A frontal view of Pallavi Sen's garden and installation at the Clark.

Sen Garden

Sen Garden

Artist and art professor Pallavi Sen’s work Experimental Greens: Trellis Composition is a multisensory experience that blends form and function. Part garden and part art installation, it is included in Humane Ecology: Eight Positions, an exhibition of sculpture, sound installation, video and plantings on view at the Clark Art Institute until Oct. 29.

During the summer, Rosemary Kehoe ’24, with assistance from Riku Nakano ’25 and Benet Ge ’25, provided full-time care of the garden’s assortment of plants, flowers and vegetables. The students expanded their knowledge of horticulture in the process, documenting their observations through photos and writings.

“Every day I find a new flower that’s just opened up,” Kehoe wrote on the project’s blog. “I’ve become familiar with the different flowering stages of each plant now.” She goes on to describe the joy of seeing cosmos, marigold, Zinnia and Nasturtium come into bloom and monitoring the impact of rainfall and other environmental factors on the garden.

Rosemary Kehoe ’24 poses by budding plants in the garden
Rosemary Kehoe ’24 watches over the garden’s plants, flowers and vegetables.

“I’ve worked briefly on a couple of farms and have tended to my own gardens but in just six weeks this garden has more than doubled my knowledge about plants,” writes Kehoe, who notes that she wants to run a small farm one day. “I’m taking everything I’m learning … and storing it away for future use.”

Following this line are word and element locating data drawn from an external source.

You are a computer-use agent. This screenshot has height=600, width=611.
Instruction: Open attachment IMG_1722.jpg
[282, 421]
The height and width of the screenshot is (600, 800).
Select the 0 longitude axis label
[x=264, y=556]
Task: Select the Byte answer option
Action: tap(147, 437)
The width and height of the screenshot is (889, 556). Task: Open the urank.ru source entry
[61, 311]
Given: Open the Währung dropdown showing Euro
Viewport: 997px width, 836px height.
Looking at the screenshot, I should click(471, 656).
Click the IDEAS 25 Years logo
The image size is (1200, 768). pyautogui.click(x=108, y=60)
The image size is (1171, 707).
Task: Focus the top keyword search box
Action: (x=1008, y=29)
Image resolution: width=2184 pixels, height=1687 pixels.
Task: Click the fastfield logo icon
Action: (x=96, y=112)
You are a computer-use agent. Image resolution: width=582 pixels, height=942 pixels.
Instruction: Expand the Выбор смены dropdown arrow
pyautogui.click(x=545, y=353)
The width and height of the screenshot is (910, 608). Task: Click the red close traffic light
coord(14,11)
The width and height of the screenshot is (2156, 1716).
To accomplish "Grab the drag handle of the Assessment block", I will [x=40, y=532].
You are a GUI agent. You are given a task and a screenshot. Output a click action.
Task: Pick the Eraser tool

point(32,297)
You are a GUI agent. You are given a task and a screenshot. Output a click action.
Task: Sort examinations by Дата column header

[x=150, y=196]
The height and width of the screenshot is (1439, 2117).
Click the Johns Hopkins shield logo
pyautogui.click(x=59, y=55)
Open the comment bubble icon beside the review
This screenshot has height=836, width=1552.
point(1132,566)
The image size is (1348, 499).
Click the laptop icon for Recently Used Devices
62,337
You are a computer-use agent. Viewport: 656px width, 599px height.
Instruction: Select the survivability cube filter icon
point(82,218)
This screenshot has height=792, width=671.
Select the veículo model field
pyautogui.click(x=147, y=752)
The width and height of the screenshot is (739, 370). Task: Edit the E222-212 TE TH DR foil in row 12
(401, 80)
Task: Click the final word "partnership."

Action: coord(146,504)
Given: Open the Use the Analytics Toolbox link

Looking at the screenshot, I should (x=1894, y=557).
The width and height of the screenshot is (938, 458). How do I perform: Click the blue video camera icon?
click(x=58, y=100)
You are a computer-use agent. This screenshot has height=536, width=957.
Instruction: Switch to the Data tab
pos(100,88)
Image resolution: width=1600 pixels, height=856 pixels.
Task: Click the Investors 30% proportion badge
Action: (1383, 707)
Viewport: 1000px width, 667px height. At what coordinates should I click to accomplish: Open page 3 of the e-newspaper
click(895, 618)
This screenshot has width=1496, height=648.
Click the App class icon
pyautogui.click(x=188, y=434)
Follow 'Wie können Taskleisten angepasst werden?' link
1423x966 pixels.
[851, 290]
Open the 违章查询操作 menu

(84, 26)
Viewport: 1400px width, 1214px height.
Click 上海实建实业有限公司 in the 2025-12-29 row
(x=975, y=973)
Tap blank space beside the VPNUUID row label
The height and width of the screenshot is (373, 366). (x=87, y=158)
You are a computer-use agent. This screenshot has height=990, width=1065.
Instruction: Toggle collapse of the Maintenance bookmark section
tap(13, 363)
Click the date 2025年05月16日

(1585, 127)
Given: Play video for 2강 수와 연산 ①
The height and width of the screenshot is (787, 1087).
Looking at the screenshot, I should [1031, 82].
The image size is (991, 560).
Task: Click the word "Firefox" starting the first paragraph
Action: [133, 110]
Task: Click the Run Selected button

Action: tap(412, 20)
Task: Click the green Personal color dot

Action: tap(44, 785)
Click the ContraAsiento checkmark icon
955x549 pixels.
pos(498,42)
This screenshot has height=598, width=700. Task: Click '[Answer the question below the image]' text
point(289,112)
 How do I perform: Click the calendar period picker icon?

A wide view of the garden.
A view of the garden in late July.

In addition to the many flowers and plants, Sen included several varieties of vegetables in the garden, too—cucumber, green onion, radish and squash—familiar foods from her hometown of Bombay, India. She planted them partly as a nod to her upbringing but also for the vegetables’ ability to thrive in the New England climate. And toward the end of summer when the vegetables were ready to harvest, Sen and her students gathered them for a local food bank, saving the seeds for others to start or enhance gardens of their own.